Entries taken from a collection
== Segment start ==

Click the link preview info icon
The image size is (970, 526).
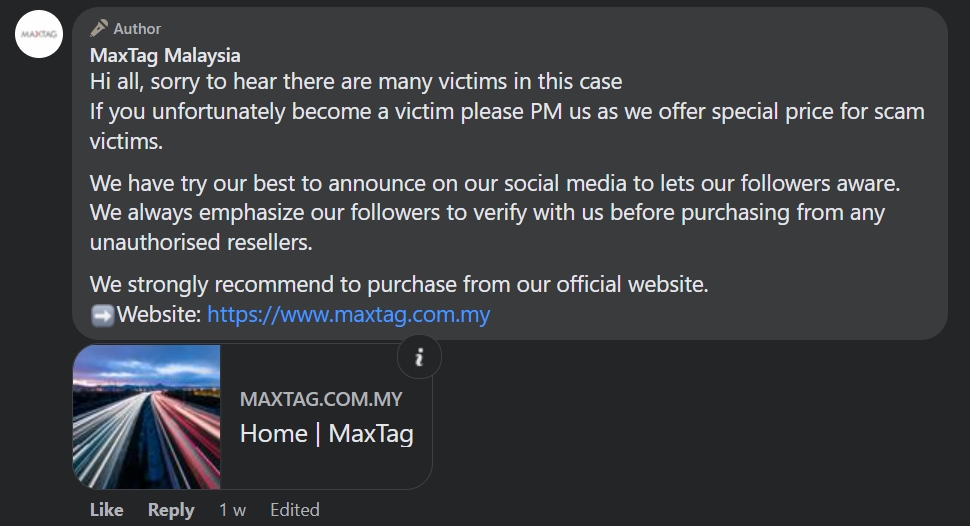419,357
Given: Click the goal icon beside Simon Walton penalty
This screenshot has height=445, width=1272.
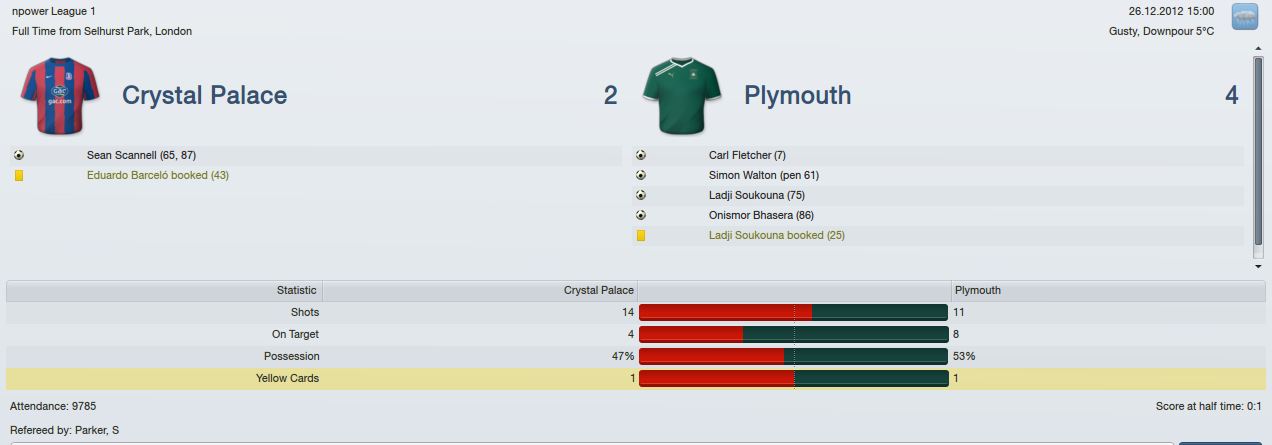Looking at the screenshot, I should (x=641, y=175).
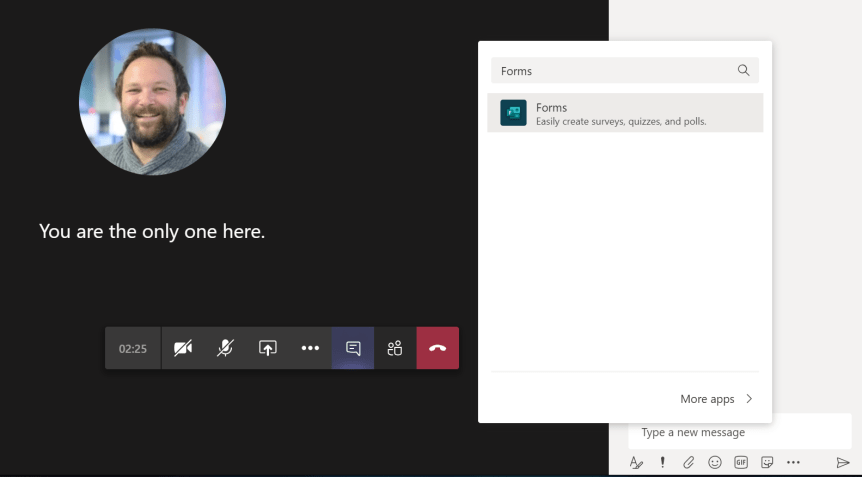This screenshot has width=862, height=477.
Task: Toggle the meeting chat panel
Action: point(353,348)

== Segment end ==

→ **Your objective**:
Precisely the lines from the one containing "The image size is (970, 526)." to the end of the data above, both included, should be printed; leave the pictures out.

→ **Exercise output**:
The image size is (970, 526).
419,357
Given: Click the goal icon beside Simon Walton penalty
This screenshot has height=445, width=1272.
Looking at the screenshot, I should (x=641, y=175).
This screenshot has width=862, height=477.
Task: Toggle the meeting chat panel
Action: point(353,348)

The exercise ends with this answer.